BEGIN EXCERPT TO READ
By a 6-4 vote, the Senate Judiciary Committee tabled the Gov. Bill Richardson-backed domestic partnerships bill, meaning it cannot move to its final legislative stop, the Senate floor.
Two Democrats Sen. Lidio Rainaldi, D-Gallup, and Sen. Richard Martinez, D-Española crossed partisan lines to join the committee's four GOP lawmakers to table the measure.
Richardson said in a prepared statement he was "extremely disappointed" and urged the Senate to get a vote of all 42 members on the bill.
"This is a matter of civil rights and equity for all New Mexicans," the governor said.
Sen. Majority Leader Michael Sanchez, D-Belen, who supports the legislation, said the committee vote Saturday likely killed the measure for this year's session.
Supportive lawmakers have a couple of paths available to them to revive the legislation, but Sanchez saw neither of them as likely to happen.
Opponents celebrated the possible demise of legislation that they view as codifying same-sex marriage.
"This bill is nothing but a lawsuit waiting to happen," said former Lt. Gov. Walter Bradley, who helped organized the bill's opponents and thinks the new law would conflict with hundreds of others, already on the books, that are based on traditional marriages.
Supporters said they were discouraged but not ready to give up.
"The session's not over yet," said Alexis Blizman, executive director of Equality New Mexico. "But if it's not this year, we'll come back next year."
Opponents will be on guard for any attempt to revive the legislation "until 12 noon on the last day," Bradley said, referring to the Legislature's constitutional adjournment time on Feb. 14.
Under the legislation, gay and lesbian couples, as well as unmarried straight couples in a committed relationship, would be able to enjoy medical coverage through their partner's health insurance plan and would have earned the right to visit a partner in a hospital.
They could also take family medical leave to care for a partner who is ill and earned property rights in a partners' pension and inheritance rights.
Supporters, including some financial planners and attorneys, said domestic partnerships would help save thousands of dollars for gay and lesbian couples as well as unmarried straight couples not related by blood.
Instead of spending heavily to form trusts, the couples could derive the same benefits by entering a domestic partnership, which would cost a $25 fee paid to a county clerk processing the application.
END EXCERPT TO READ
BEGIN PROVIDED MATERIAL
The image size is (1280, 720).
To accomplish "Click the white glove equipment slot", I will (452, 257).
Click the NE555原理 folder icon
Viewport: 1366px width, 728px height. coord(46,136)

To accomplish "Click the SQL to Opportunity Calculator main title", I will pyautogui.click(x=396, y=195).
END PROVIDED MATERIAL
BEGIN PROVIDED MATERIAL
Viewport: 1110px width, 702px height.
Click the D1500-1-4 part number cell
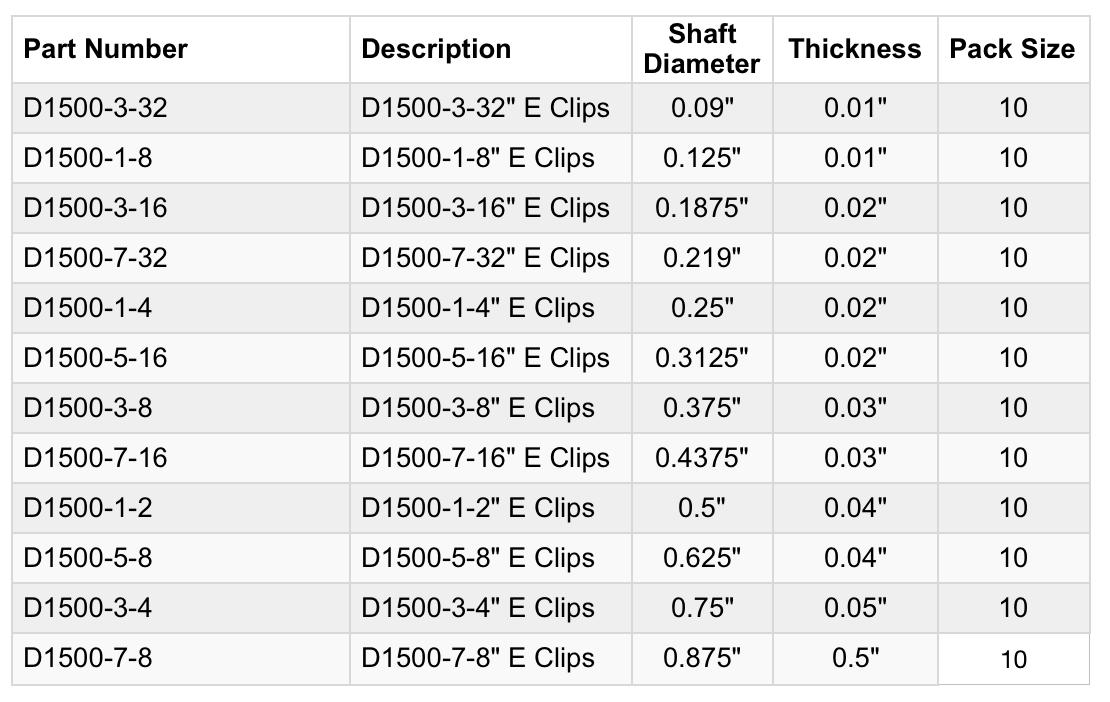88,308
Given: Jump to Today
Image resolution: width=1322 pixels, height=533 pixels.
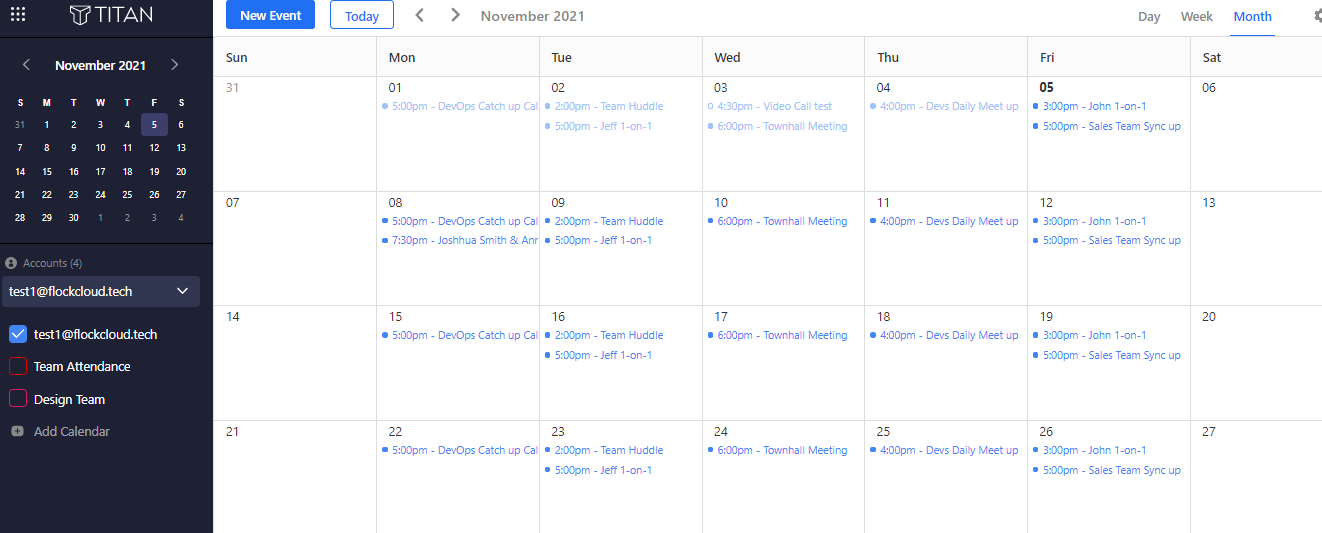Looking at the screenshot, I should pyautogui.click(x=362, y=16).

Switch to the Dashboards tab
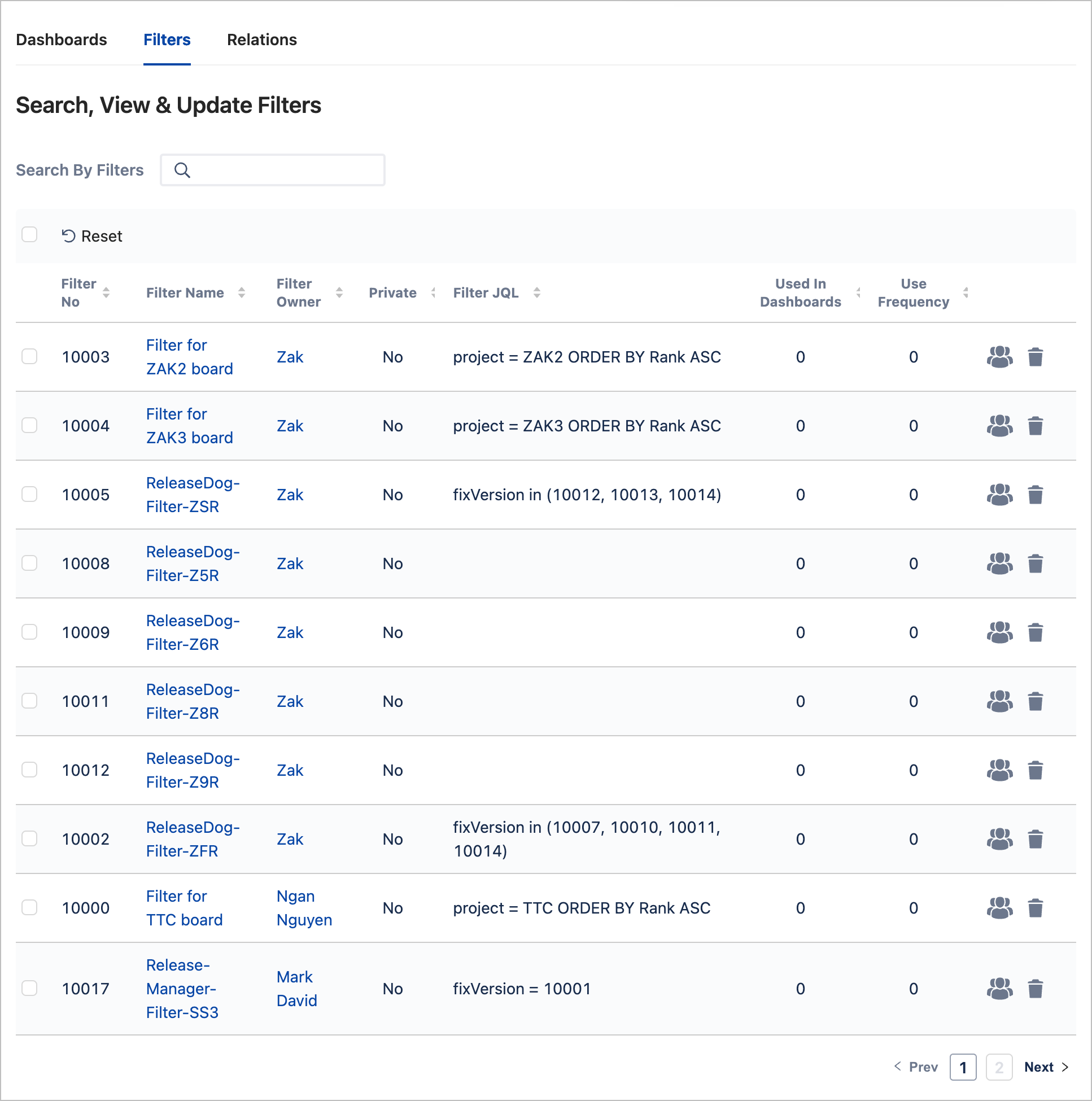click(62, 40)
END PROVIDED MATERIAL
Could you carry the news report on New Mexico's domestic partnerships bill forward, starting after its last sentence? You can set the entries aside; none of the work draws on them.

The Senate Judiciary Committee heard from both supporters and opponents Saturday before voting.
"No married couple is going to get divorced because of this bill," said supporter the Rev. Stephen Furrer, pastor of the Unitarian-Universalist Congregation of Santa Fe. "Nobody who is straight is going to become gay. But what will happen is more people will be able to celebrate their love."
Rep. Nora Espinoza, R-Roswell, said the legislation undermined traditional marriage between a man and a woman.
"Domestic partnerships is another word for marriage," Espinoza said. "We must protect the sanctity of marriage."
ARTS SCHOOL: New Mexico would establish its first-ever residential school for the performing and visual arts under legislation heading to Gov. Bill Richardson.
Students selected for the state-chartered school would pay for room and board, but the state would finance the high school. Private fundraising is to help students with rooming costs if they can't afford to fully pay those expenses.
Supporters say the school will be in Santa Fe.
MINE CLEANUP: The House has approved a proposal to pay for cleaning up contamination from abandoned uranium mines and mills.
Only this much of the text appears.